A lack of certainty over supply is stopping the New Zealand emissions trading scheme from working effectively, and the government should introduce a fixed GHG cap and provide clarity over future international supply to help drive domestic carbon cuts, according to one of the market’s architects.
The government is in the middle of carrying out a broad review of the ETS and closed submissions on Apr. 30. Researchers at Motu Economic Public and Policy Research on Thursday released their submission to the review.
“A market cannot function when no one can predict supply. The first thing the NZ ETS needs is greater certainty over the domestic supply of units by fixing a cap on units issued into the ETS other than for removal activities.
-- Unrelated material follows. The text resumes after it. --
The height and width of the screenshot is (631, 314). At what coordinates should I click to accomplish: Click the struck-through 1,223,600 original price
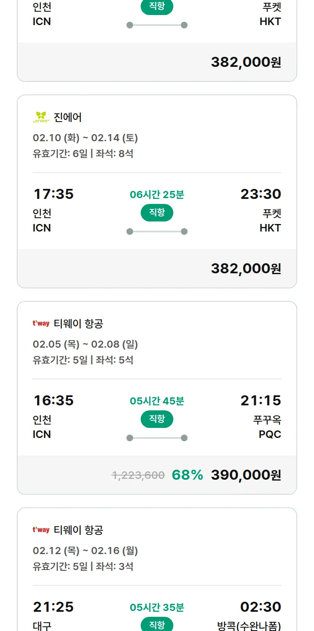pos(138,475)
This option was legislated but has never been implemented,” said Motu’s Suzi Kerr, who helped design the market.
Unlike most carbon markets around the world, the New Zealand ETS does not include an absolute emission cap for participants, but it issues allowances based on production levels and carbon intensity.
The lack of a cap combined with unlimited access to international units until recently have led to NZ emissions growing despite regulating around half the nation’s GHG output through the scheme.
“Greater certainty over the future supply of international credits could be provided by clearly signalling that once market access resumes – which may not happen for an extended period – it will be limited and strictly controlled. These changes would help focus domestic attention on domestic mitigation,” Kerr said.
Over the 2010-2014 period, NZ emitters met around 70% of their obligation through cheap international units.
Many observers argue these rules have made the NZ ETS a poor tool for cutting emissions, and a February government review found the scheme had been inefficient.
By providing longer-term certainty for participants, tightening market rues, setting a schedule for phasing out free allocation, and bringing agriculture into the scheme, the government would go a long way towards addressing the issues, the Motu researchers said.
“Once we have a cap that is clearly linked to our international targets and other domestic mitigation policies, a longer-term vision for New Zealand’s emissions and predictable ways to make adjustments as conditions change and we learn, we could have a system that drives an effective transition to a successful low-emission economy,” said Kerr.